|Nutrition Facts (per serving)|
|Amount per serving|
|% Daily Value*|
|Total Fat 1g||1%|
|Saturated Fat 0g||1%|
|Total Carbohydrate 6g||2%|
|Dietary Fiber 2g||7%|
|Total Sugars 3g|
|Vitamin C 2mg||10%|
|*The % Daily Value (DV) tells you how much a nutrient in a food serving contributes to a daily diet. 2,000 calories a day is used for general nutrition advice.|
This pickled and fermented Napa cabbage is the most popular and recognizable form of kimchi. Baechu kimchi is not only good as a side dish to almost every Korean meal, but it is also the foundation for many soups, stews, stir-fries, and rice dishes.
10 cups water
2 Napa cabbages, washed and cut into 2-inch squares
1 cup coarse salt, or kosher or sea salt
1 tablespoon finely chopped garlic
1 tablespoon chopped ginger
1/2 cup kochukaru, Korean red pepper powder
2 tablespoons sugar
5 scallions, cut into 1/2-inch pieces
Fish sauce, to taste, optional
Gather the ingredients.
In a large nonreactive bowl or pot, mix salt into the water.

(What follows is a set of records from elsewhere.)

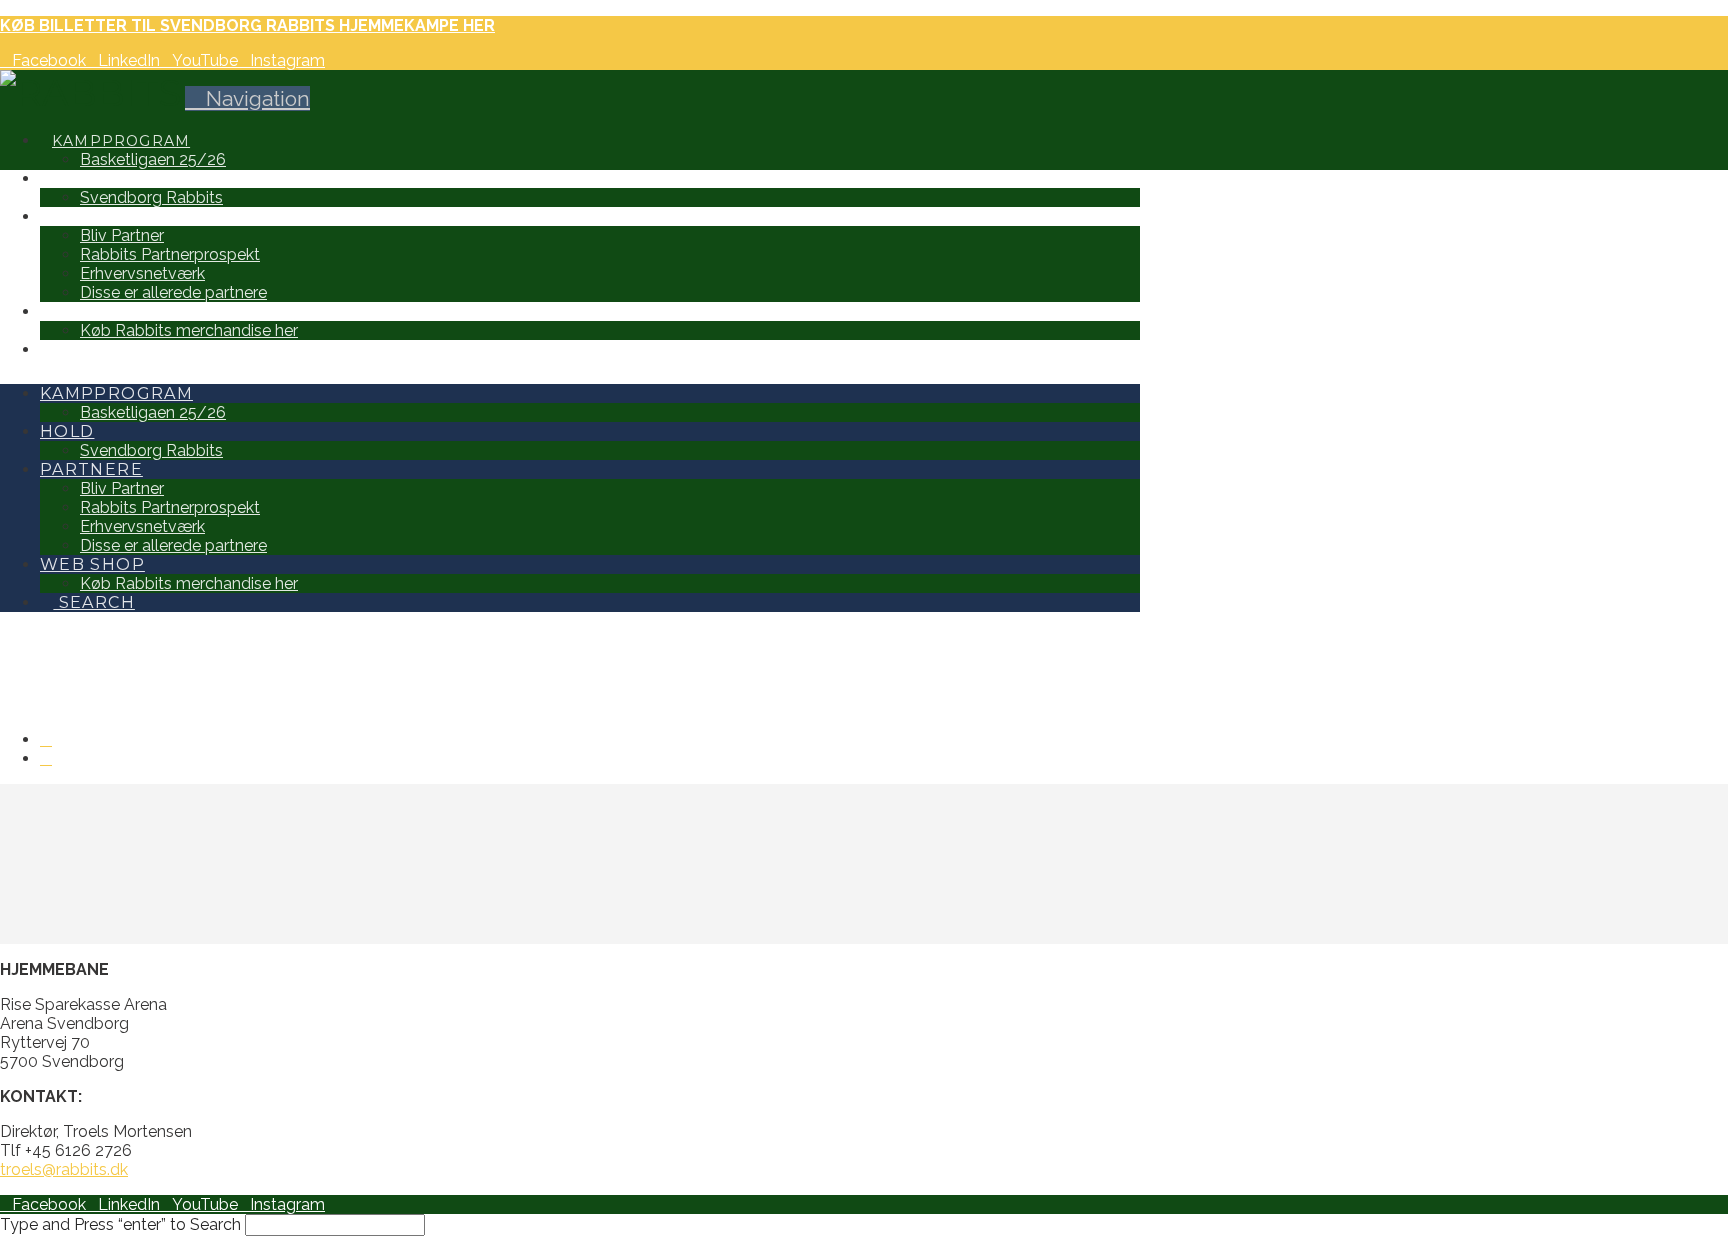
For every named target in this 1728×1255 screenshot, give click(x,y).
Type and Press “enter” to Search (120, 1224)
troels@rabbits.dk (64, 1169)
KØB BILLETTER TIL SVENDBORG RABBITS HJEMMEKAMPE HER (247, 25)
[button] (247, 98)
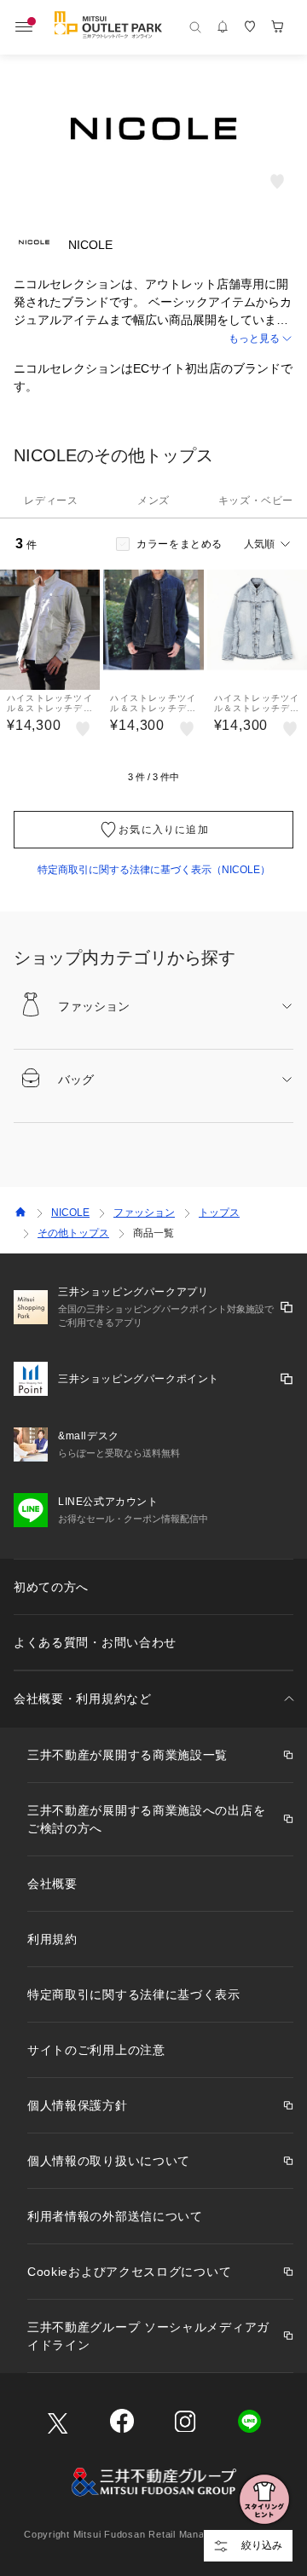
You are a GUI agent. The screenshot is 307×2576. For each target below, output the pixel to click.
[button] (153, 339)
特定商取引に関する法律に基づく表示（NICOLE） (154, 870)
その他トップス (73, 1233)
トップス (219, 1213)
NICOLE (70, 1213)
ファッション (144, 1213)
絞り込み (261, 2545)
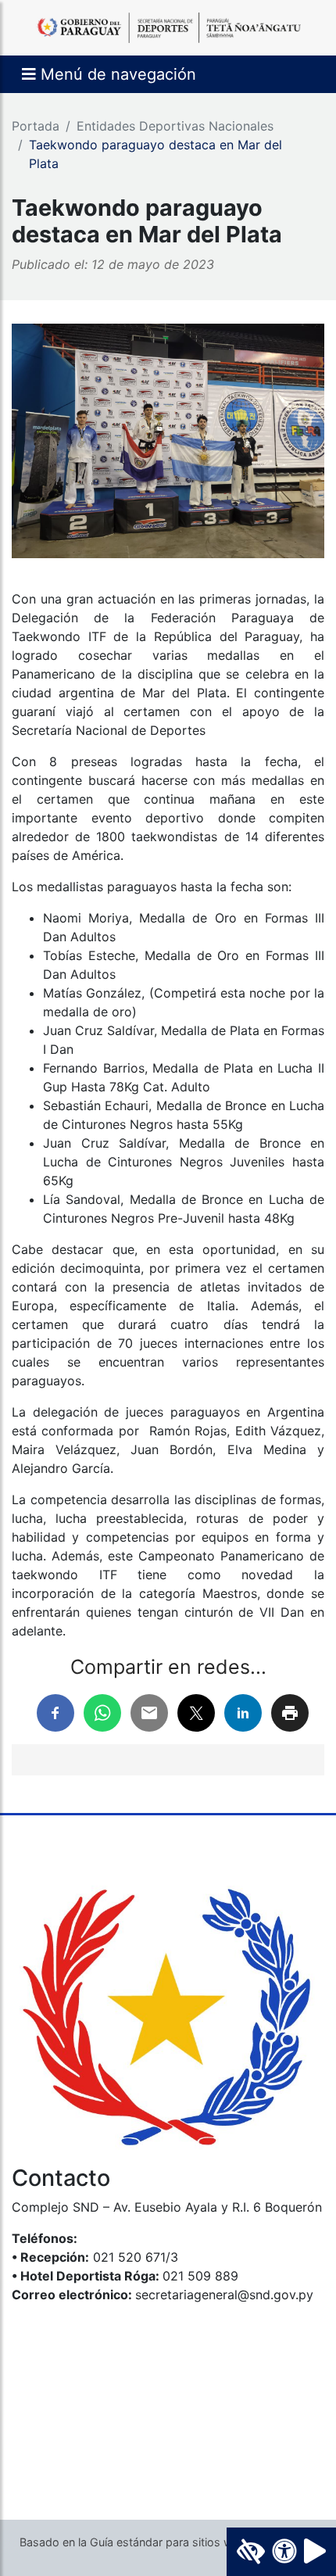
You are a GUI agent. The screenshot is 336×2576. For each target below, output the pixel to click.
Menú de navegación (116, 74)
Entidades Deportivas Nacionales (175, 126)
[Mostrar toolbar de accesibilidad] (281, 2552)
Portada (35, 126)
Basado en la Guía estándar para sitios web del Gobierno (168, 2542)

Add cabbage to salt water and, if necessary, weigh down with a large plate so leaves are all submerged. Soak cabbage for 5 to 6 hours.
Remove cabbage and rinse in cold water, squeezing out excess liquid.
In a large bowl, mix garlic, ginger, red pepper flakes, sugar, and scallions.
Add cabbage and coat with seasoning mixture.
Pack the seasoned cabbage into a large airtight jar with a lid. Let kimchi ferment in a cool place for 2 to 3 days before serving or putting in the refrigerator.
- There are countless ways to make kimchi, but traditional recipes usually include fish sauce, brined tiny shrimp, or fresh oysters. Try 2 to 3 tablespoons of fish sauce or 2 tablespoons of chopped brined shrimp if you'd like to experiment. I am always nervous about people over-salting their kimchi. Because every fish sauce and brined shrimp has a different amount of salt, use them sparingly if you've never made kimchi before.